Task objective: Rewrite the records below, putting "Click" wherever "Select" appears and leaving everything else unchanged. Omit the pictures.

Extracted records:
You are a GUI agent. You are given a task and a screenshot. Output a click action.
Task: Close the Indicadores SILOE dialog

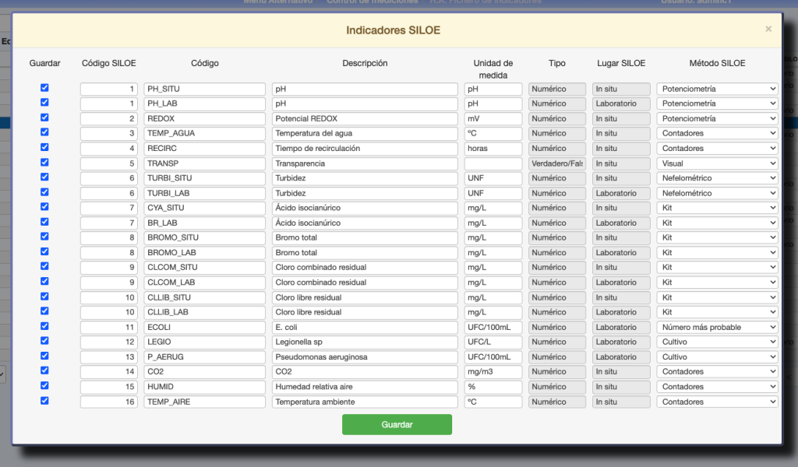pos(768,29)
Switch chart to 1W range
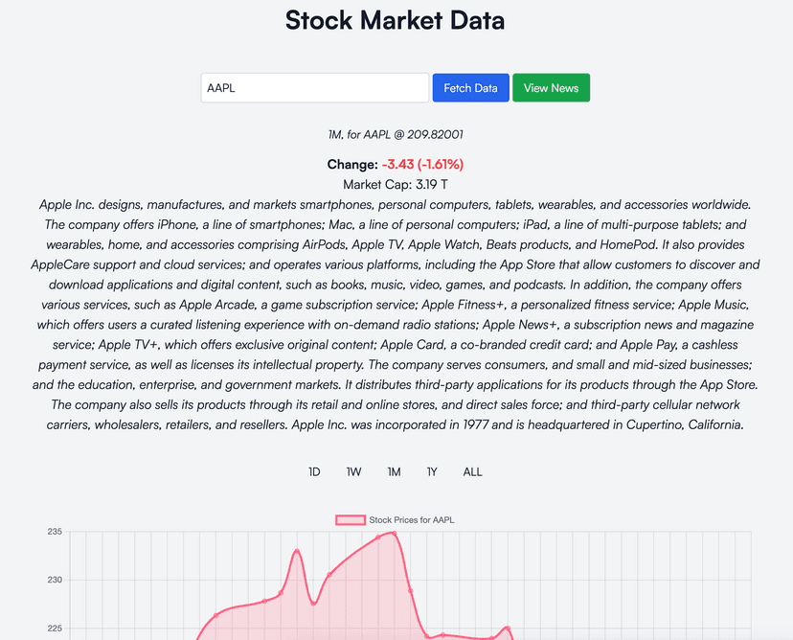 354,472
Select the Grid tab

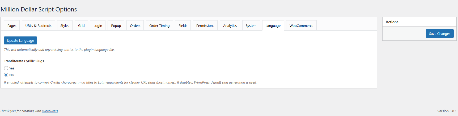pos(81,26)
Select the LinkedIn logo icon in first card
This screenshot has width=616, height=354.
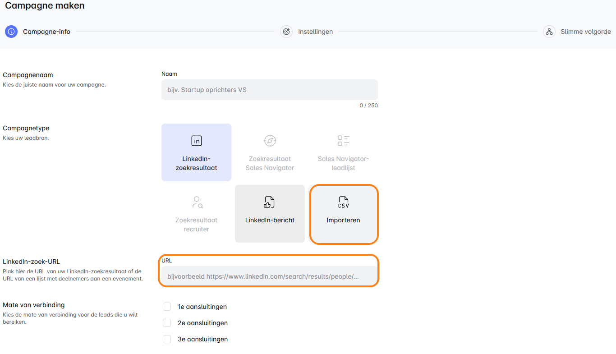click(x=196, y=141)
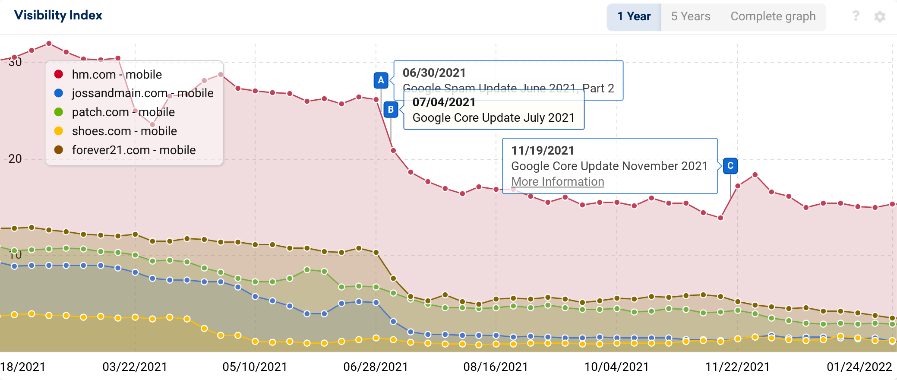
Task: Toggle hm.com - mobile legend entry
Action: click(108, 74)
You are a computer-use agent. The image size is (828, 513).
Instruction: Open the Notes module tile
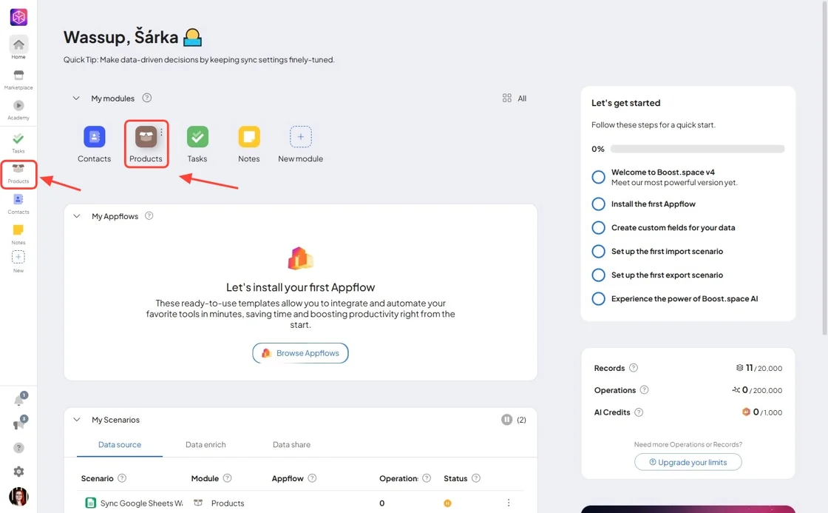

Response to the exercise:
You are a GUI agent. You are given a task and a screenshot. Output a click action.
Task: Close the Indicadores SILOE dialog

pos(768,29)
Switch chart to 1W range
 354,472
Click the Grid tab

pos(81,26)
Click the LinkedIn logo icon in first card
This screenshot has width=616, height=354.
click(x=196, y=141)
Task: Toggle hm.com - mobile legend entry
Action: click(108, 74)
You are a computer-use agent. The image size is (828, 513).
Instruction: Open the Notes module tile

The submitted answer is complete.